**Prompt**
Write the data out again, character for character, with no images.

[Stored data entries]
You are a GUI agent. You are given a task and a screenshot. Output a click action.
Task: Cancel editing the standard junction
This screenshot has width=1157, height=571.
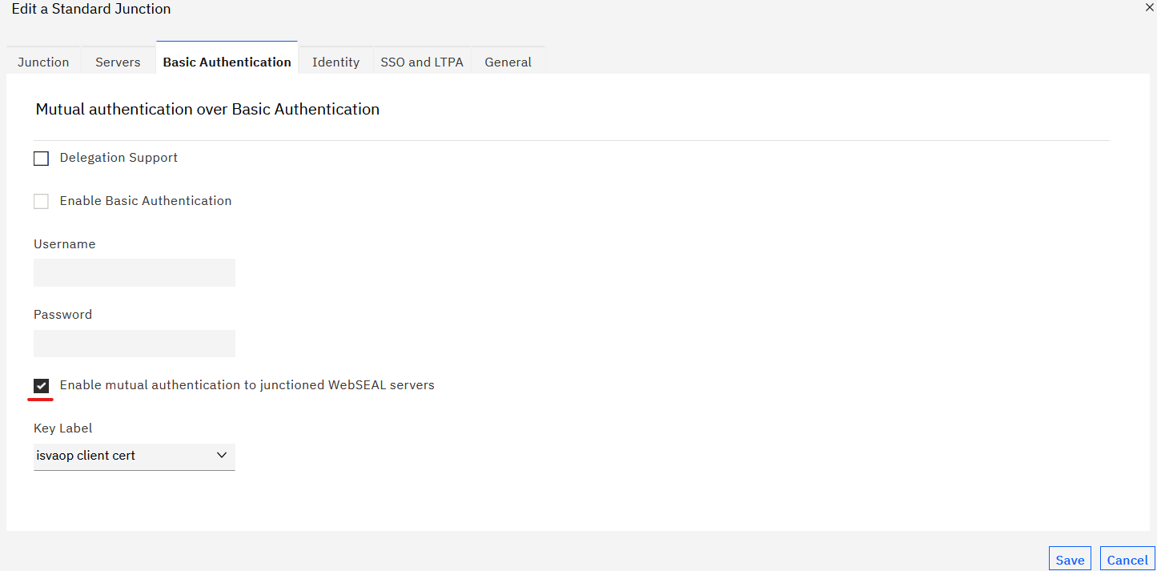click(x=1127, y=558)
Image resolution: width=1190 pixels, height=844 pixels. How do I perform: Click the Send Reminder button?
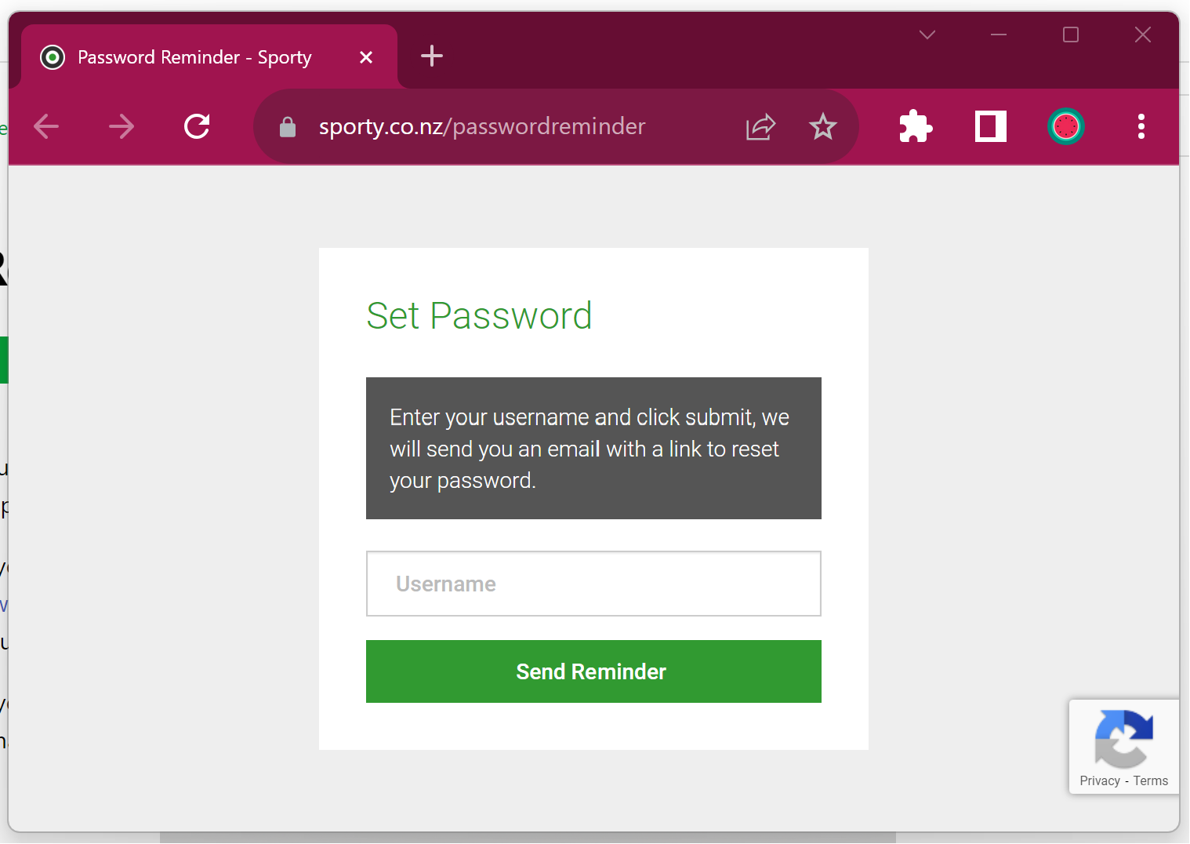click(593, 671)
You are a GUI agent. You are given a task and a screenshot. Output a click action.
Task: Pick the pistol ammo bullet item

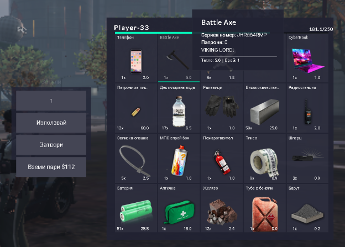[136, 108]
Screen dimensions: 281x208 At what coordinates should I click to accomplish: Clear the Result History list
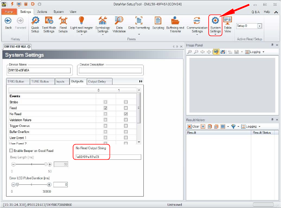(x=194, y=127)
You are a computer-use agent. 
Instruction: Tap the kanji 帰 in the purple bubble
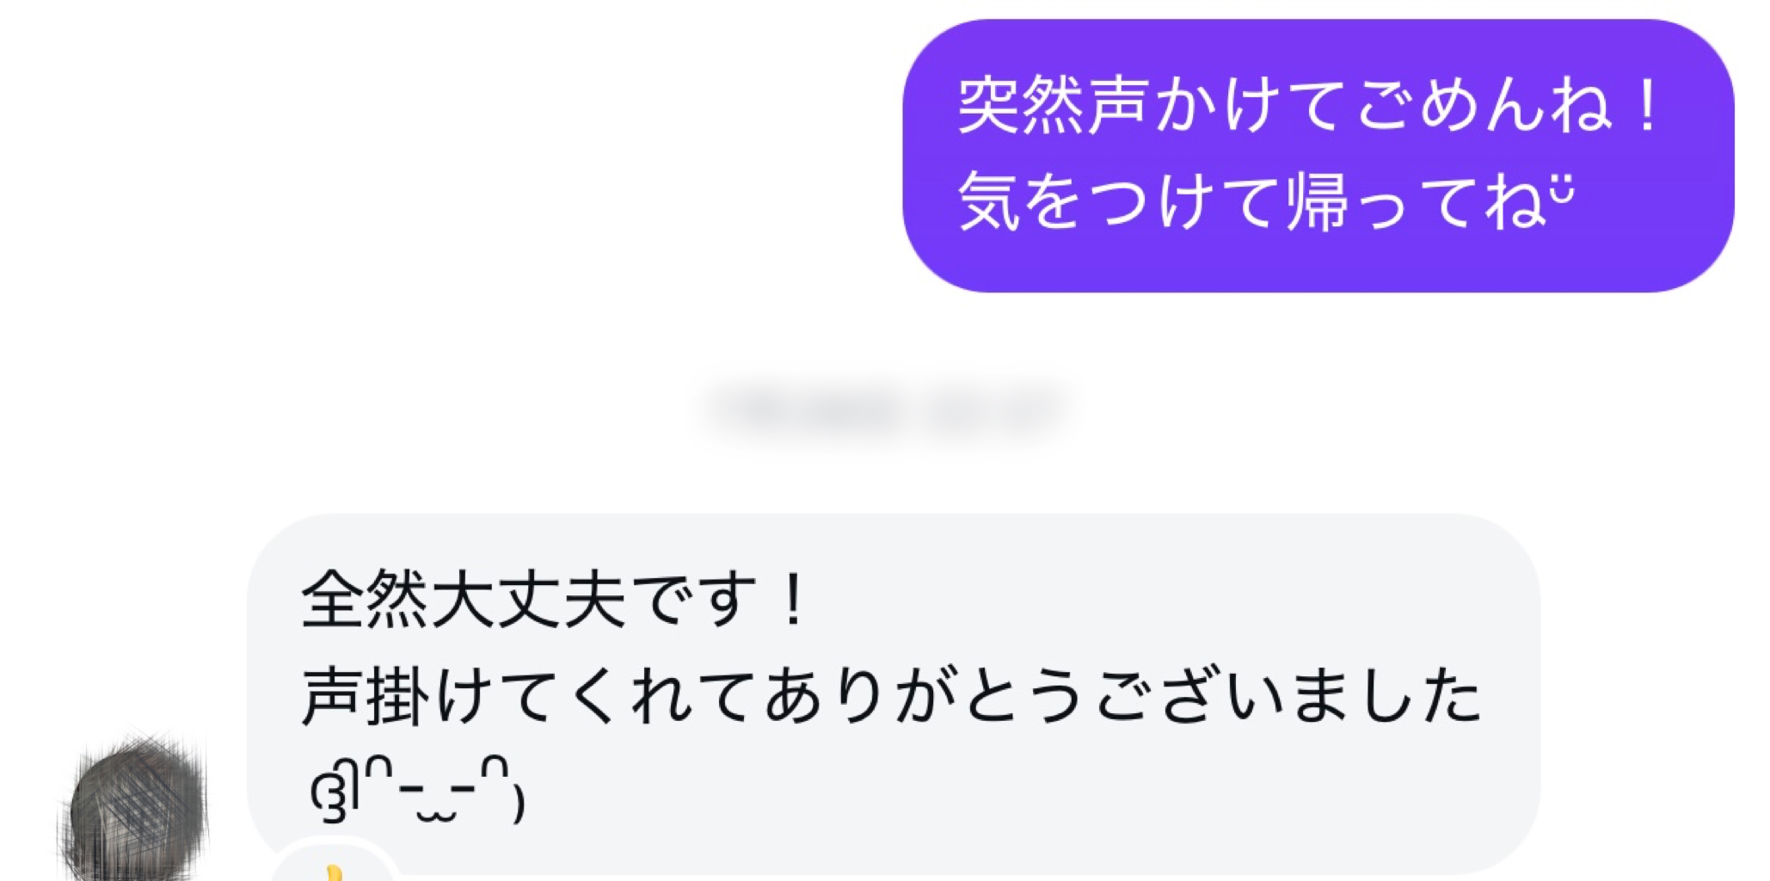1318,200
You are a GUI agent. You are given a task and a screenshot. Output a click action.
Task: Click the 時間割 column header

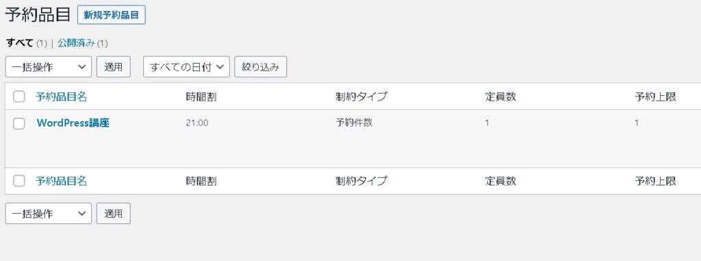[x=201, y=97]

**Solution to the exercise**
You are a GUI agent. You are given a task and a screenshot. Output a click action.
Task: Cancel editing the standard junction
This screenshot has width=1157, height=571.
click(x=1127, y=558)
Image resolution: width=1190 pixels, height=844 pixels. How do I perform: Click the Send Reminder button?
click(593, 671)
You are a GUI agent. You are given a task and a screenshot. Output a click action.
Task: Pick the pistol ammo bullet item

[136, 108]
Screen dimensions: 281x208 At what coordinates should I click to accomplish: Clear the Result History list
(x=194, y=127)
You are a computer-use agent. 
Instruction: Tap the kanji 帰 in the purple bubble
1318,200
You are a GUI agent. You are given a task and a screenshot. Output a click action.
Task: Click the 時間割 column header

[x=201, y=97]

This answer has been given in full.